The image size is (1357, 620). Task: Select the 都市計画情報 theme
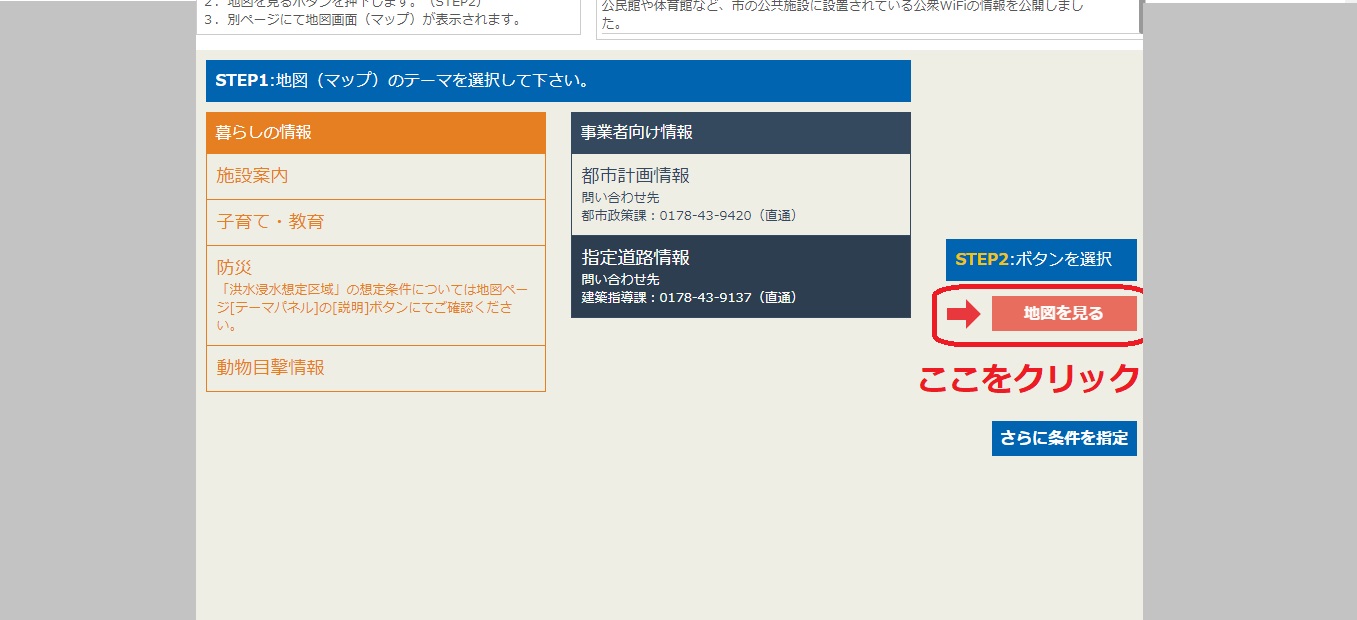pos(636,176)
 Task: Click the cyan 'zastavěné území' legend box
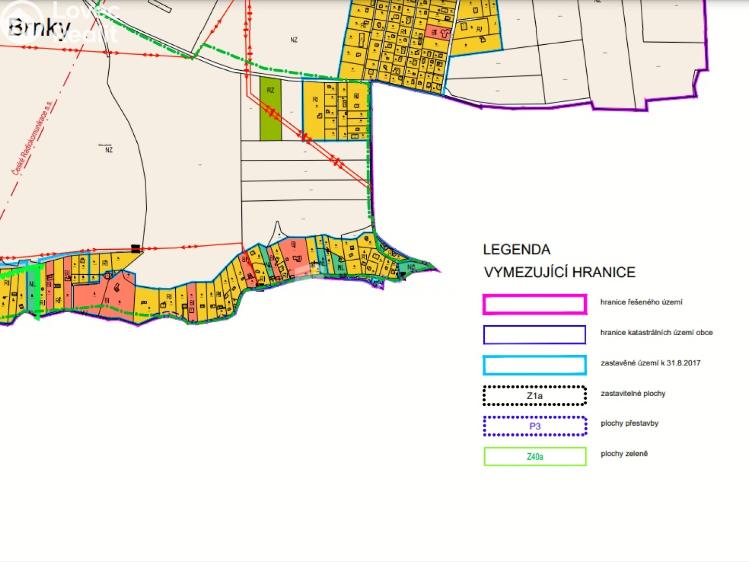[534, 365]
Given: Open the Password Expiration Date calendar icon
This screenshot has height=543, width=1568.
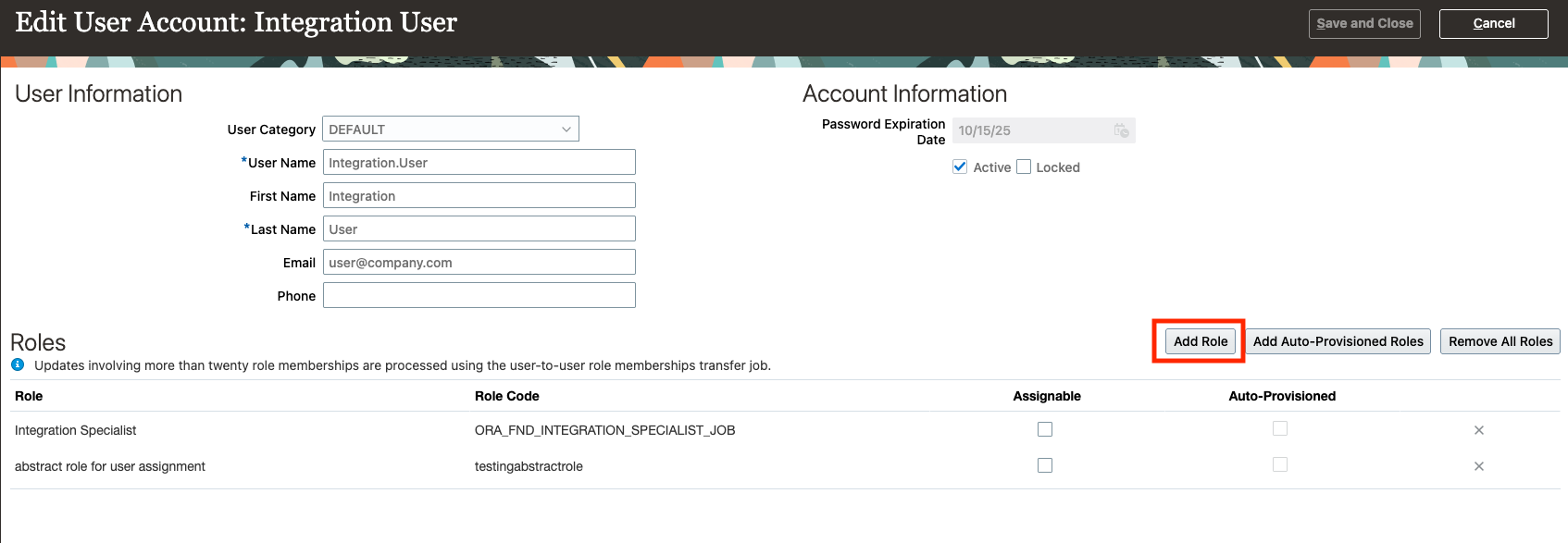Looking at the screenshot, I should click(1121, 130).
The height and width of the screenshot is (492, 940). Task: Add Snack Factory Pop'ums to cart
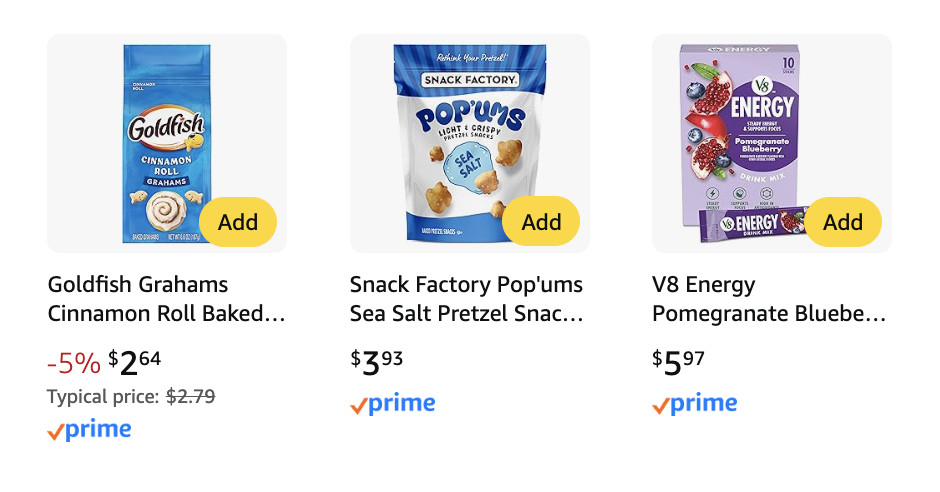tap(541, 222)
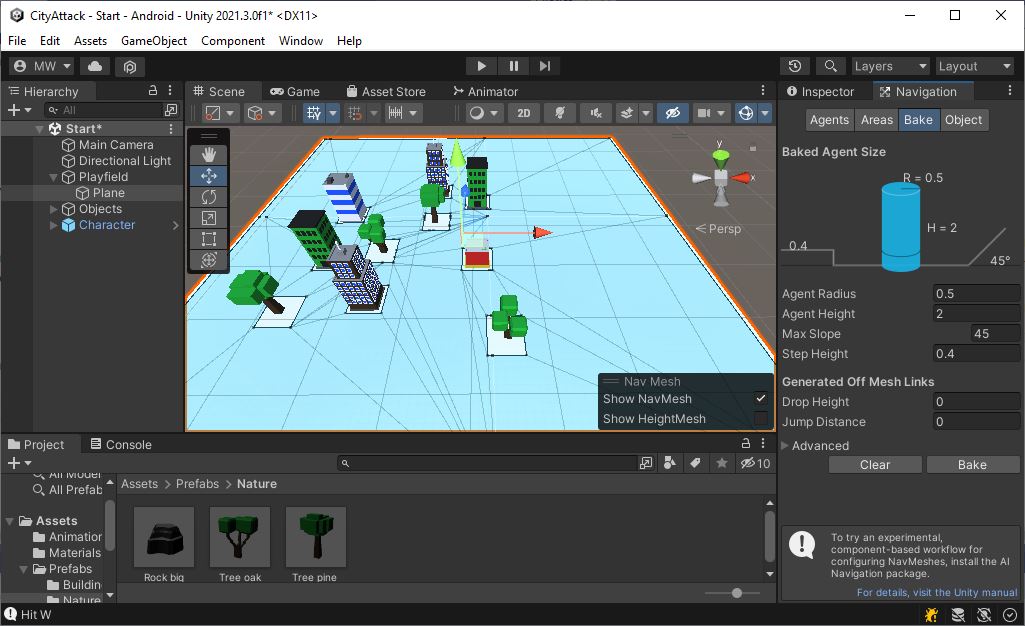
------
Directions for this task :: Without the pictures, write out all of the material exactly.

Result ::
The image size is (1357, 620). Task: Select the 都市計画情報 theme
pos(636,176)
 Task: Click the cyan 'zastavěné území' legend box
[534, 365]
Given: Open the Password Expiration Date calendar icon
This screenshot has height=543, width=1568.
Looking at the screenshot, I should click(1121, 130).
The height and width of the screenshot is (492, 940). Task: Add Snack Factory Pop'ums to cart
tap(541, 222)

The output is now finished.